Friday, June 27, 2014

Helpful findings on Scalding

Many of us are excited by such bold DSL like Scalding/Cascading. It helps to develop clear and understandable Hadoop applications in a few lines! That is really awesome. Truly stream-driven approach.

Like any DSL, if you use strait-forward features, everything goes well. However once you need something extraordinary [somehow I need this quite often] then DSL is your enemy and ... wasting hours to fight against the framework and looking for workarounds. I believe many of us faced this in the past.

So Scalding has the same sickness. Here is list of my findings that were born in the throes.

1. Accessing to filename of processing data chunk from Scalding functions
Sometimes there is a need to access to filename of processing data chunk from map function in order to retrieve additional useful information.  My personal example was this. I had to read huge hive data directly from filesystem avoiding use of hive or hcatalog interfaces. In that map function I needed values of partition keys that usually  are not stored inside the data. Fortunatelly Hive uses hierahical way to store data, keeping  each partition key in separeted directory. So my idea was to retrieve all partition keys from the file path. That was my scenario. However in some cases it is quite useful to have direct access to Cascading's FlowProcess. 

Unfortunatelly there is no simple way to access that object, at least I have not found any official reference in API.
Good news are that Scalding has kind of tear, through which  we can pull out reference to FlowProcess object and I must say quite legally J . Here is an example:


//configuring source and simple map
TSV(files).read
  .map('line ->('cookieId,'segName,'year,'month,'day,'hour)) { line =>

    //create fake Stat object, it does not matter what values are used with.
    val hfp = Stat("123","123").flowProcess.asInstanceOf[HadoopFlowProcess]
    val mis =  hfp.getReporter().getInputSplit.asInstanceOf[MultiInputSplit]
    val fs = mis.getWrappedInputSplit.asInstanceOf[FileSplit]
      
    // my case requires filename however there dozen other useful methods in FlowProcess
    val fileName = fs.getPath.toString
    ...


Important note is that this approach is appliable only for file-based sources!

2. Distributed Cache in Scalding
No need to say that sometimes there is specific data we would like to have access to from mapreduce jobs.
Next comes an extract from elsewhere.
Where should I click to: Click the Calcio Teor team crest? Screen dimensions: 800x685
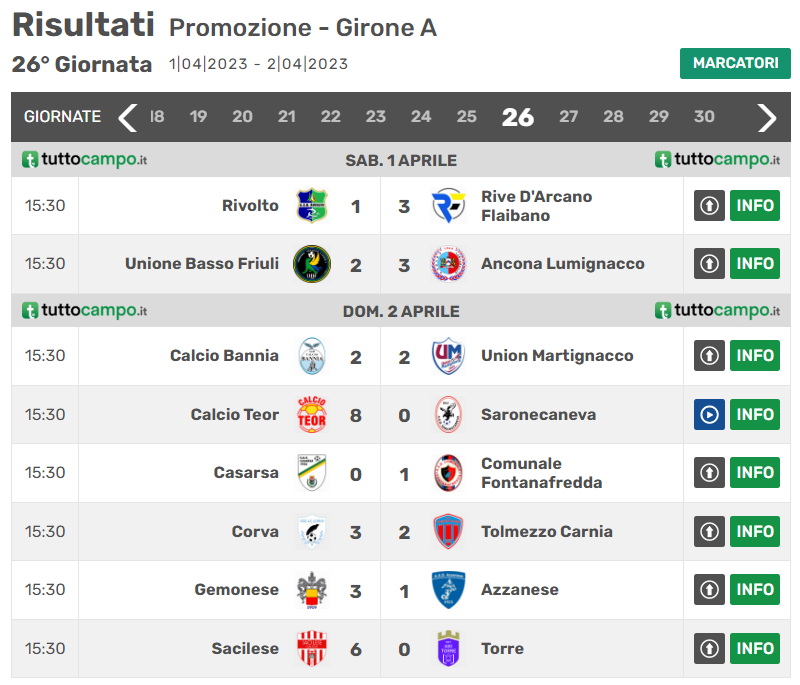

It might be external config file or just big input parameter. Accesing these data through distributed cache drammatically improves performance.
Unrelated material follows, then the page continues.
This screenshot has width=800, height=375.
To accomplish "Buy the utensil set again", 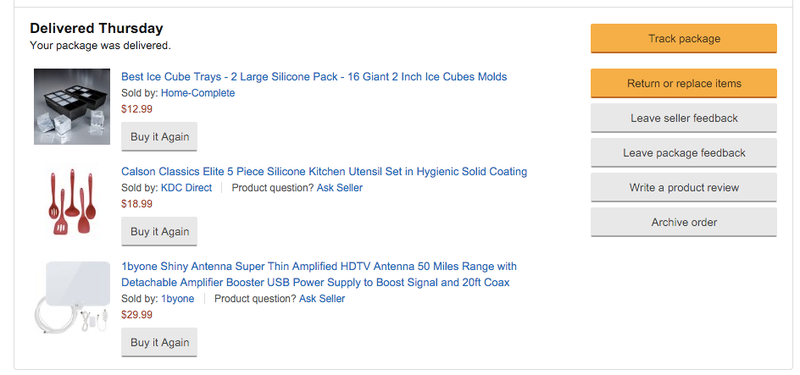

//somewhere ouside Job definition
val fl = DistributedCacheFile("/user/boris/zooKeeper.json")
    
// next value can be passed through any Scalding's jobs via Args object for instance
val fileName = fl.path
...  
class Job(val args:Args) {
  // once we receive fl.path we can read it like a ordinary file 
  val fileName = args.get("fileName")
  lazy val data = readJSONFromFile(fileName)
   ...
   TSV(args.get("input")).read.map('line -> 'word ) {
                 line =>  ... /* using data json object*/ ... }
}


3. Hadoop Counters
Another important thing is to access Hadoop counters. Counters is very nice way to collect some business statistics from data. Developer just have to place the counters in code.
Counter usage in Scalding is simple if you know what it is look like. Aha, Stat object might be used to update counters:



Stat("jdbc.call.counter","myapp").incBy(1)


P.S.
Aside of that, just can't get over. Today Ukrainian President pronounced historical speech during assignment with EU /06/27/2014/. It was awesome, he is the first president I am proud of. Slava Ukraini!